Dear Father O’Mahony,

 

My brother, Fr Michael Hannan, in S. Rhodesia has sent me on your letter and asked me to amplify his reply. I think the simplest thing is to give you the family tree, and then you will know just where you are:

 

My grandfather, Benjamin Hannan, moved to Killucan from Co. Kildare in 1848, at the age of 24, to assist his relation, a Mr. O’Kelly, in the running of the Mill, which became Hannan’s Mill presently. My grandfather married twice, and that will have caused you confusion in tracking the descendants.  He married first a Mary Brady, and   there were four children of that  marriage: Mary who died a Mercy nun in Clara in 1896; Katie who died at school at Roehampton, aged 12; Isabella, who died at school in Vienna, aged  17; and  finally, Cornelius, who inherited Riverstown, and  whose children were Ben Claude (died about two years ago); Nell, who was the last Hannan owner of or the  property; and Mary who married Bob Featherstone of a place about seven  miles from Killucan and whose children survive. One is a racehorse trainer on the Curragh. Both she and her husband are dead, RIP. 

 

My grandfather married again ca. 1865, and the children of that marriage were: Frank  (my father), Ben (died 1936, no issue); Ralph, (died 1916, not married), Edward, (d. 1874, very young). My farther’s famiy are the  ones you have been coming across. After the Mill was burned down, ca 1833, my  grandfather opened a business in London and then in 1910 came back to Co. Carlow, moving later to Co. Kilkenny, and founded a malting business. This was largely build up by father,  who married in 1897, and most of the family were born at Barracore, Gorresbridge, Co Kilkenny. The family are: Ben (in Los Angeles); Maire (Galway), Frank ((myself, Jesuit priest), Angela,  (Canada), Colette,  (Canda), Michael (Jesuit priest, S. Rhodesia, the most distinguished member of the family), and Isabella (married, now Mrs. Thomas, and she  has eleven children, all boys, Canada).

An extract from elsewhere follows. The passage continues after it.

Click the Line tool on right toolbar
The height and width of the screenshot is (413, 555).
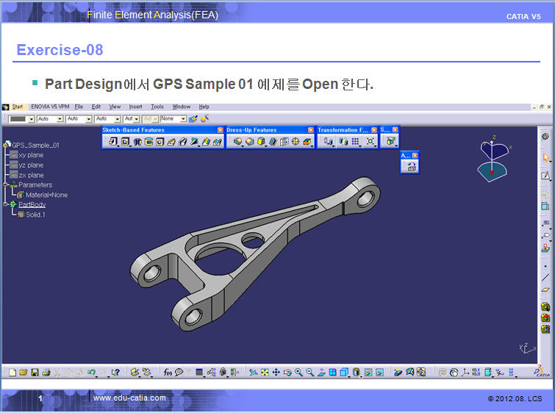(545, 277)
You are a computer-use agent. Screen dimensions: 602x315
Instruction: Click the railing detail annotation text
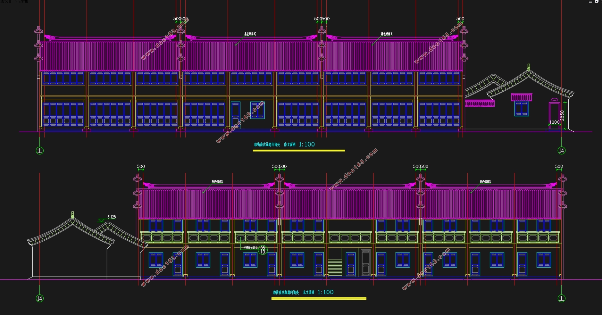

The  explanation of the recurrent mention of Canada is that  in order to provide income  for his mother and  brother, my father sold to a combine, and this left him with insufficient income to bring up  a family as he wished, so he emigrated to Canada in 1912. He had married the daughter of a brilliant doctor, a genius, so that my mother was remarkable in her own right but principally as a first-rate Catholic and mother.  She died on Aug. 24th of this year, RIP

 

Now to return to Michael. He became a Jesuit in 1925, was ordained in 1938, and went out to the foreign  Missions during the  War (a very  difficult journey) about 1941, and has been in S. Rhodesia every since. He has twice interrupted his work to do literary tasks. He was borrowed by the Rhodesian government for about  2 ½ years to compile a standard dictionary of the four main  dialects of the shone group; and now he  is engaged on translating  the  Bible into Shona.  Rather a spate of articles have appeared lately about this latter project in order to raise money for the salaries of his j collaborators  (and possibly himself, but the total 1,000 pounds is meager by standards over here). The JESUIT MISSIONS, (obtainable from Fr.  H. Thwaites, 1, Spencer Hill, Wimbledon, London S.W. 19; the  Rhodesian monthly THE SHIELD had good ones; also, a newspaper out there; … each gives one some new idea of the work. A really difficult and great undertaking. But  he  is really humble about his work, and your congratulations will  have been good for him.

 

It may interest you further that a life of my grandmother is contemplated, (she became Provincial of a Religious Order, which she joined on the death of my  grandfather). I collected the materials for it thirty years ago, but owing to bad eyes have never been able to write it. But a move towards getting it written is now on foot; so that you may expect visitors to Riverstown to get the local colour.  She ruled over her family there for the best part of twenty  years, and in the spacious Victorian days, and  much of interest survives … at  any rate, a certain amount even from those days. Her confessor assured me that she was a saint, and when I modified this in conversation in his presence to “a very holy person”, he corrected me: “That is not what I said; I said she was a saint”. As the speaker was Monsignor John Foley … always known in Carlow as Dr. John … the President of Carlow College and the  brother of a famous Bishop of Kildare and Leighlin,  the words have weight. And those who knew her husband say that he was every bit as holy a man as she was a woman. So you see that nothing will be more pleasing to her in Heaven than that the old house is now a religious house. And I may  say that  nothing pleases me personally more than that it is a religious house dedicated to the corporal works of mercy.

 

God bless you and all yours, especially all in Killucan, yours in our Lord.

 

(signed)             Frank Hannan, S.J.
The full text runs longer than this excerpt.